=== Your task ===
I need each line of the entries below that includes the string "Given".

Recorded data:
⁂

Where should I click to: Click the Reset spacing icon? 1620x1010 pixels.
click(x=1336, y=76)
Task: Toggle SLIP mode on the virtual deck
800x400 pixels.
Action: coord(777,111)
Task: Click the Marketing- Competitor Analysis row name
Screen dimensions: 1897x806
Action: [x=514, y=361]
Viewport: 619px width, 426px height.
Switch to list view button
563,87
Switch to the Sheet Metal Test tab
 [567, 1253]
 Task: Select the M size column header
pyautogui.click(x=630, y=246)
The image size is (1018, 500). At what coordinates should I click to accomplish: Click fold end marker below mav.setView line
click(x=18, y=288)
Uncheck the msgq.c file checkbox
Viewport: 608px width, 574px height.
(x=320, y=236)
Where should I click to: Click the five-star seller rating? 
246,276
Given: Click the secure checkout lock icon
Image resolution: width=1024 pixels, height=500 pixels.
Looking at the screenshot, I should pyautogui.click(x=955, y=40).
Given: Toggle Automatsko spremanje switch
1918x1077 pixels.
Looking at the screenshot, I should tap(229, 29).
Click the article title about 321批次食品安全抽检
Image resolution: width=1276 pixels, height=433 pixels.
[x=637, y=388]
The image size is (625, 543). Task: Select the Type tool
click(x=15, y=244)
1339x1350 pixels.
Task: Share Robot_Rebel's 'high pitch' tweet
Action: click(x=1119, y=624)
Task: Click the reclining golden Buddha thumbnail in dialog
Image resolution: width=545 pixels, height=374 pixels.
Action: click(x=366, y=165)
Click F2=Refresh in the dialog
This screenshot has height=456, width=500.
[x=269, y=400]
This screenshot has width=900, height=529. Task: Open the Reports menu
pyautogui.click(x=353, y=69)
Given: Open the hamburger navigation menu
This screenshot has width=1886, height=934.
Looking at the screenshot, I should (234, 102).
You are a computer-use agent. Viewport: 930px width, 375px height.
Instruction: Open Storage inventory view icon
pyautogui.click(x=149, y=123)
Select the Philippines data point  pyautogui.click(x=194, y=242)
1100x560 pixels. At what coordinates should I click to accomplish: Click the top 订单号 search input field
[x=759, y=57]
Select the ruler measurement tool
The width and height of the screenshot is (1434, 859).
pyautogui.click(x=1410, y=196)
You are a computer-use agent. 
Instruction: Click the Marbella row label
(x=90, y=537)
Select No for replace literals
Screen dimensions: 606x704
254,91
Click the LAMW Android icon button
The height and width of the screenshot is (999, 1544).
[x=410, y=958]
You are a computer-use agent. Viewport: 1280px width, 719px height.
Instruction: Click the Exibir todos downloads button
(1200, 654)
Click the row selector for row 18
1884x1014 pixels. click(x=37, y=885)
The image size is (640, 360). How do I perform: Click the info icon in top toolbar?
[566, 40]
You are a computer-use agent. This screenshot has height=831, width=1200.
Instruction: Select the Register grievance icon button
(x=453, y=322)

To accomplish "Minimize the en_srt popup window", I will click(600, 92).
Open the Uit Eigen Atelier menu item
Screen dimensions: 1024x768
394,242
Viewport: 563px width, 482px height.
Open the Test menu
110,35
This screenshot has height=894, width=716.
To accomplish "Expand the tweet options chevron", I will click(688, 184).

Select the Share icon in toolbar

⁂

=== Completed task ===
Given: Click the secure checkout lock icon
Given: Toggle Automatsko spremanje switch
Given: Open the hamburger navigation menu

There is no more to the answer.